With dynamic membership rules for groups in Azure Active Directory you can set who should be a member of an AAD group and a Team in Microsoft Teams based on attributes like office, country, department or other attributes that you set in Active Directory

Dynamic membership is a feature that been used for a long time in Exchange and now you can use it in Microsoft Teams to. For each Team you create there will also be an AD Group that can find if you check in the Azure Portal, it is also from the Azure Portal you change from assigned membership to dynamic.

You can create a new Team or Group or use an existing one. If you change an existing group from “Assigned membership” to “Dynamic membership” all existing members will be removed, so make sure that your search query works before changing a group.

License

When you set up dynamic membership for a group each unique user that is hit by the search query you need a Azure AD Premium P1 license. So if you create a group that searches for all user with office “New York” and the result of your search query finds 10 users, all of those 10 users have to have a AAD Premium P1 license. Since you can’t assign a license to guests you invited to Teams you don’t have to get licenses for them, instead you are allowed to use AAD Premium P1 features for 5 guest for each regular user with a AAD PP1.
So if you create a search query that finds 10 guest users you have to have minimum 2  AAD Premium P1 licenses.
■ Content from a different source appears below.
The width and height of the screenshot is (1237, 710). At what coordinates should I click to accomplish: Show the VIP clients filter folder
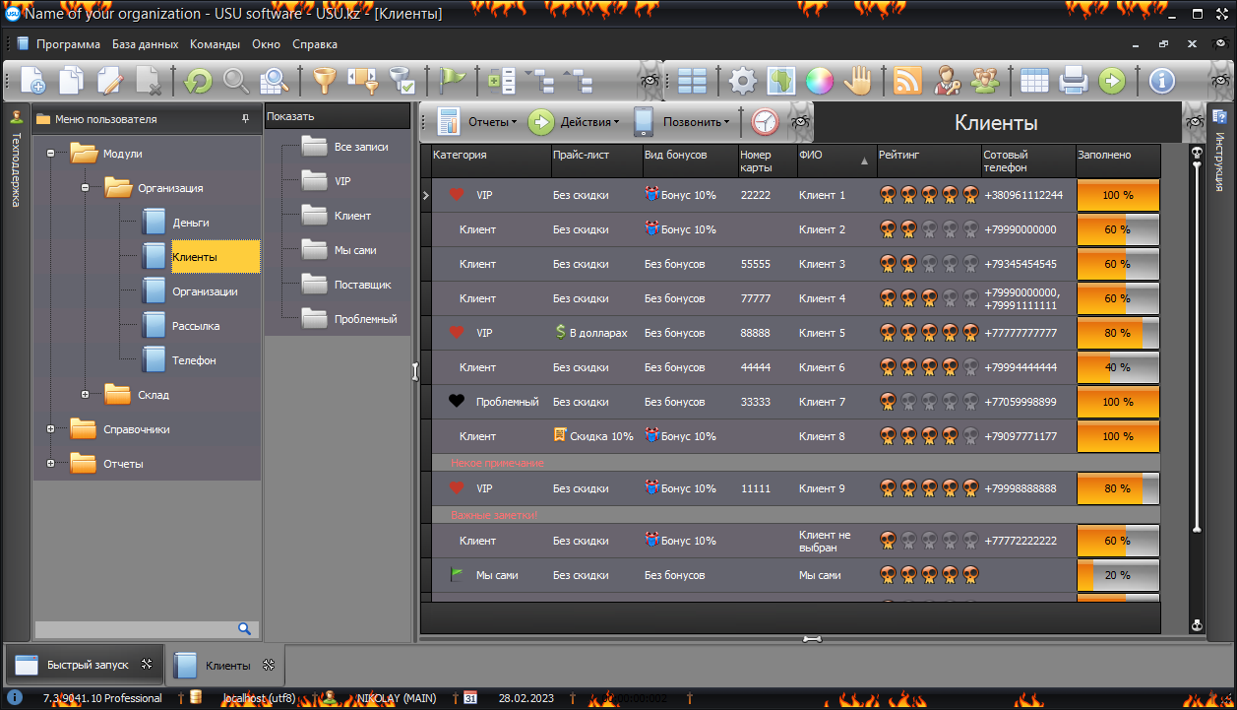[x=341, y=181]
Add dynamic membership in Teams

You can do this with Azure Portal or with Powershell, this example is for when you change a existing Team to dynamic membership with Azure Portal.
Start with signing in at https://portal.azure.com and select Azure Active Directory in the left menu.
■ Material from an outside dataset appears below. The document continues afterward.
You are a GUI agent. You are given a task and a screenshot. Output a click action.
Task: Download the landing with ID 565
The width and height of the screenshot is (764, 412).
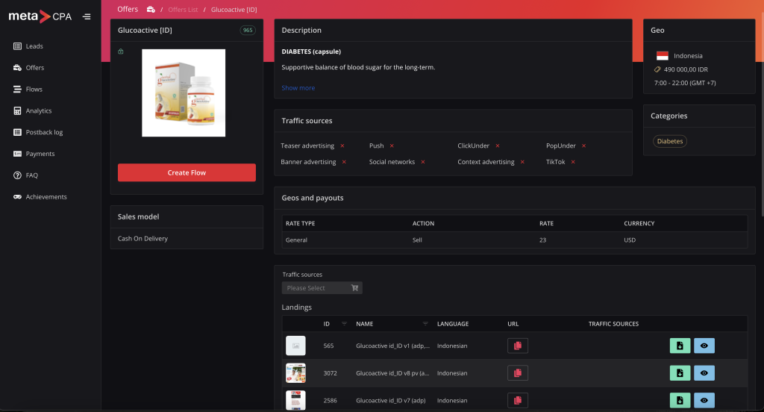click(x=680, y=346)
Select Users in the menu and find a user that you want to be in the Team after you change group membership to dynamic and see that the attributes that you want to search for are really synced for that user object. In this example I will create a dynamic group for all users with Office “Breaking Bad”.
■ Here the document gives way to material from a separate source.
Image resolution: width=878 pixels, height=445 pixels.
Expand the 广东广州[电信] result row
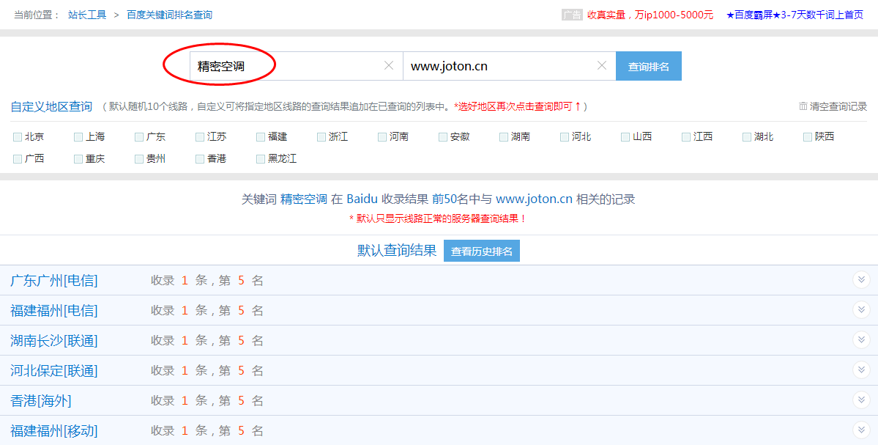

Next select Groups and search for the Group with the same name as your Team. You should see that the group membership type is listed as Assigned, this will be changed now. Open the group by clicking on the group name.

In the group properties change Membership type from Assigned to Dynamic User.

Azure portal will warn you that members might loose existing membership and you have to click Yes to confirm the change and continue.

Now the group is changed to a dynamic group and we can start creating our search query. Click Add dynamic query.

Start creating you query, if you want to create a more advanced query and search for multiple attributes use Advanced rule, now we will use a Simple rule and just search for office name. Save your search when you added you query.

If you check the Overview for your group you will see that the status Membership last updated is still “In Progress”, wait for a while and then i will be updated and you will see the new number members. 

When your group is updated you will see date and time in the Membership last updated field.

Members will be added to your Team and you should see the same number of members as when you checked the group in Azure portal. You will also get a notification that you can’t add or remove members, this should be more informative and inform that group membership is dynamic. It can take a couple of hours from that the group membership is updated in Azure AD until the change is reflected in Teams, so if your Teams is not updated directly wait some extra time and hopefully it will be updated.